February 2, 2016

Hair Extensions Are Not Going to Make You Prettier

I have struggled with my self-esteem for pretty much my whole life. I think most people struggle with this in some way or another. But I think this is definitely my biggest weakness.

When I was pregnant with my first child, I had very unrealistic expectations about what my body would look like after giving birth. I had many people tell me comments like this: “You’re so young, you will bounce right back…Breastfeeding makes you lose tons of weight…You might even be skinnier than before you were pregnant!…Eat whatever you want, you are eating for two now!” Do you see how contradicting those last two comments are? People say things like this all the time though! Hearing comments like this made me so excited.  Well, after I had my first baby I was quickly proven wrong.

As I have mentioned before, I got married at 19. I had a baby within my first year of marriage. Before I got married, I lived a very selfish, single lifestyle (which was great at the time!) I went to school full time on Mondays and Wednesdays, and then came home and went to the gym for 2+ hours. I paid for a personal trainer once a week. On my days off of school, I was on my feet all day long working full-time. After work, again, I would go to the gym for 2+ hours.  I had to pack all of my food for the day because I was rarely home. Because of this lifestyle, I always ate extremely healthy. I didn’t really have an option because I was never home to snack. Most of mypay checks went to new clothes. I got my nails done on a regular basis for years and I got spray tans every week.

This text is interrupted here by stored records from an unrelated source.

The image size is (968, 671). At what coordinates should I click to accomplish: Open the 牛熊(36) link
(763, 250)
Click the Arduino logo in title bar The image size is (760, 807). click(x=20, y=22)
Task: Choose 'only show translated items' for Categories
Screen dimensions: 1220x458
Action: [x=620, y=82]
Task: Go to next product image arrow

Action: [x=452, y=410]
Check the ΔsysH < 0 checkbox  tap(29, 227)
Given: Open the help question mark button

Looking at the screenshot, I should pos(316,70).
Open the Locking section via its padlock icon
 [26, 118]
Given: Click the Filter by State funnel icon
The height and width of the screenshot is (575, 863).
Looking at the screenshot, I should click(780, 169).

Well, after I got married things changed. I started a part-time desk job at a chiropractor’s office. I was in my first year of marriage. And I was pregnant. It really is hard to continue eating healthy during that first year of marriage, let alone doing so while pregnant! It is hard to start cooking healthy meals every night and it is hard to adjust to each other’s habits. My husband, Mike, was used to eating out a lot or BBQing, as most single guys do. Luckily, I grew up in a health-conscious family, so I was familiar with cooking healthy meals, but I also didn’t complain when Mike wanted to order pizza or go out to eat. Also, because I had heard so many false ideologies about pregnancy, I kind of thought I could eat as much as I wanted, whenever I wanted to. I ate fairly healthy meals and I continued exercising during my pregnancy, but I ate a lot of treats. I loved my job at the chiropractor’s office, but I hated those tempting little chocolates he always had on his desk!

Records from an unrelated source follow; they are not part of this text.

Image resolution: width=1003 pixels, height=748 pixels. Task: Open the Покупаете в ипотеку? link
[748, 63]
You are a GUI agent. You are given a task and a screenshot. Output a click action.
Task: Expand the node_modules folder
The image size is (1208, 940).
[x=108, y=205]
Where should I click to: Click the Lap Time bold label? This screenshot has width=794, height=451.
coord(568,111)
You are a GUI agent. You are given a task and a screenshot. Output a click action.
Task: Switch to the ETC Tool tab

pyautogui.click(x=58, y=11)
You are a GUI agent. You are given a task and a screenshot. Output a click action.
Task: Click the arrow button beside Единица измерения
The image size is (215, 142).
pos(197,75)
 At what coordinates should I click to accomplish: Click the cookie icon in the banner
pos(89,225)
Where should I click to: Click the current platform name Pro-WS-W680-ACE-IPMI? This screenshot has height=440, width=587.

During my pregnancy, I gained about 40 pounds. This isn’t terrible. Did I need to gain that much weight? Probably not. After I gave birth, I still had 20 pounds to lose. I had to have a c-section, so I was pretty inactive for the first few weeks. I also had a lot of people make meals for me, which were not always the healthiest. As soon as my six weeks of resting were up, I started working out again and eating healthy. I tried so hard to lose that weight! I tried everything. Lucas was 9 months old and I hadn’t lost hardly any weight! It was so frustrating because I felt like I was trying so hard for nothing. My self-esteem was practically gone. My poor husband. I would cry ALL the time. Mike would always tell me to stop being so hard on myself and that I was beautiful just the way I was. I believed that he thought I was beautiful, I really did. But, I didn’t feel pretty. This was something that he couldn’t understand, and I didn’t expect him to. I am just glad that he tried so hard to make me feel pretty. I’m sure that would be extremely annoying to a man. Especially to the man that thinks you are the greatest thing on this planet.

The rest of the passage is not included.